The crown will be a gold part, and less tooth has to be destroyed/removed for a gold crown than for a porcelain crown. They didn’t have to take the margins way down, so they didn’t have to cut my gums. This meant no seeping gums and no need for a followup visit to take a final impression.

The final impression is a higher-resolution goo that gets better detail on the mold. You bite down hard on what feels like silly putty. For five minutes. Your jaws get tired, then they come in and pull the stuff out. The doctor examined the mold made of my teeth, pronounced it good, and something amazing and magical happened. The first impression has come back into importance.

The assistant squeezed some tooth-colored paste out of an applicator syringe into the hole my tooth made in the first-impression mold. The mold was then put back into my mouth and I bit down on it. The paste was soon-to-be-solid temporary crown plastic material, and it was formed perfectly to what was left of my tooth by this procedure. The plastic set up, and the mold was removed. Excess plastic was picked out by the fingers and metal picks of the dentist’s assistant. She then removed from my mouth and ground the excess plastic off the temporary crown (for this is what had just been made). She had me tap-tap my teeth together and listened, then put the crown on the tooth with no glue. The sound was different. Tap-tap on some marking paper, and then she pulled the crown off. A bit was ground off the crown, and she put it back on the tooth stub. Better. Some temporary adhesive was applied and the crown was glued onto the tooth.

They gave me a do-it-yourself kit to reglue the crown on in case it comes loose. They set up another appointment, I made another head call, and I went to work.

I had taken ibuprofen before I went, and it wore off while I was at work.
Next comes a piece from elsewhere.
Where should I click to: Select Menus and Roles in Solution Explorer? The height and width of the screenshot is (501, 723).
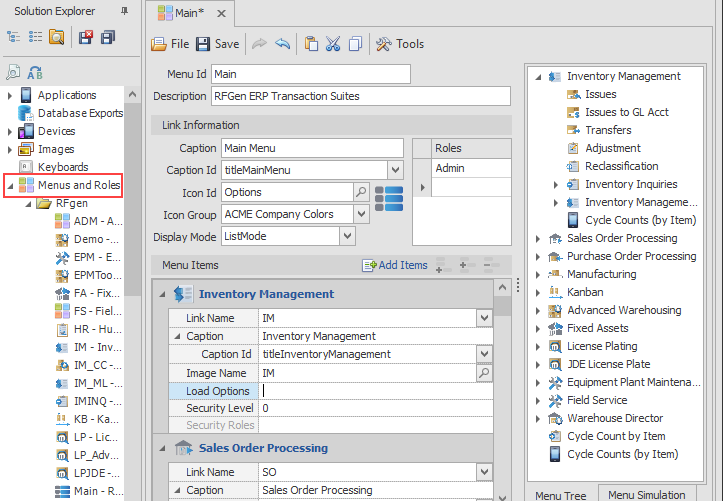click(x=78, y=185)
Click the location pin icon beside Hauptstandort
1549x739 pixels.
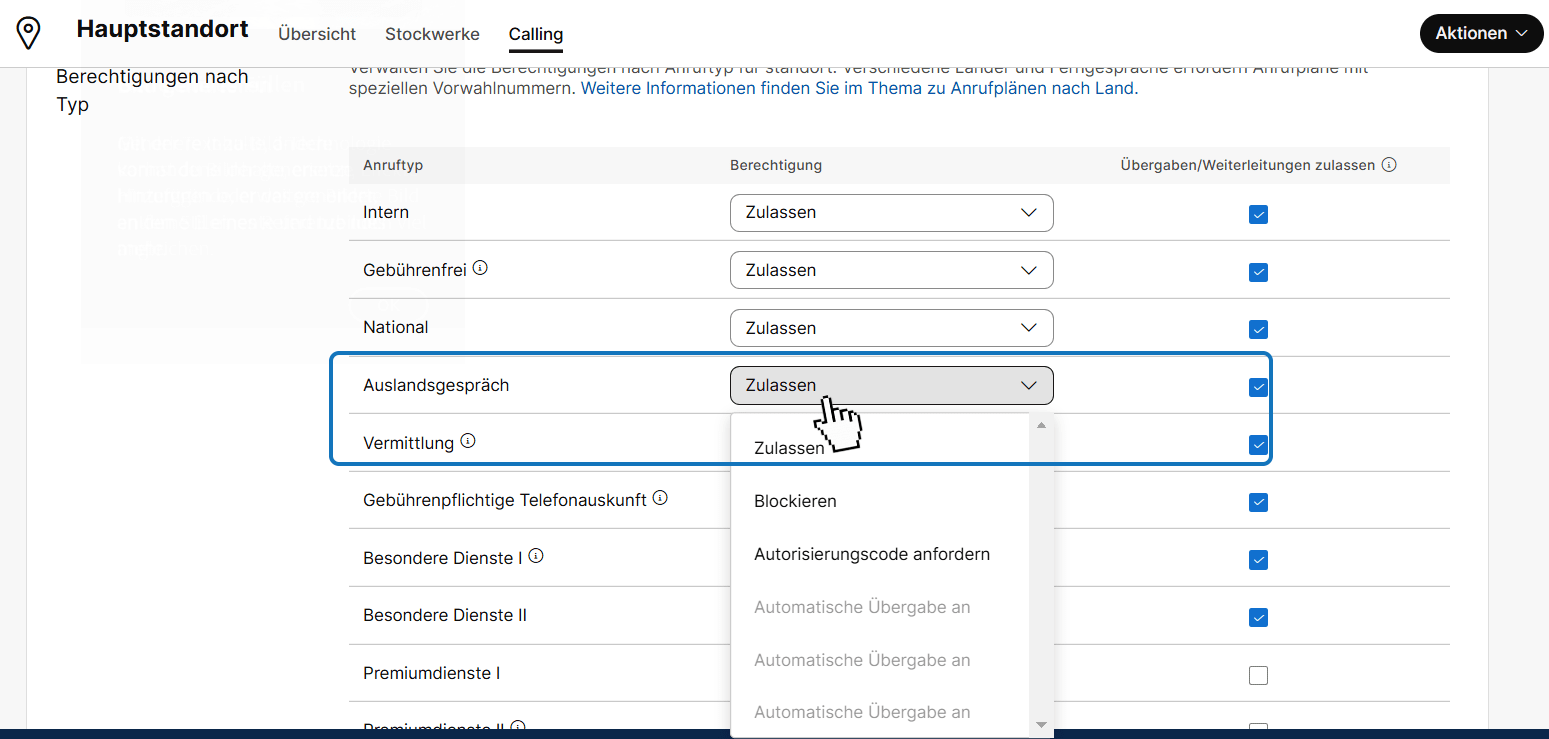coord(30,33)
I took more. The worst pain is where the needles were poked into the gums for the anaesthesia, and there is a general soreness on that tooth as well as the teeth that were pushing for an hour against the mouth holder-opener thing that kept my mouth open. These are very slight pains, compared to a proper toothache.

The scary part, and the painful part: none. I trust these people after having dealt with them several times now, and they didn’t let me down. There were a few “pinchy” moments but nothing that actually hurt.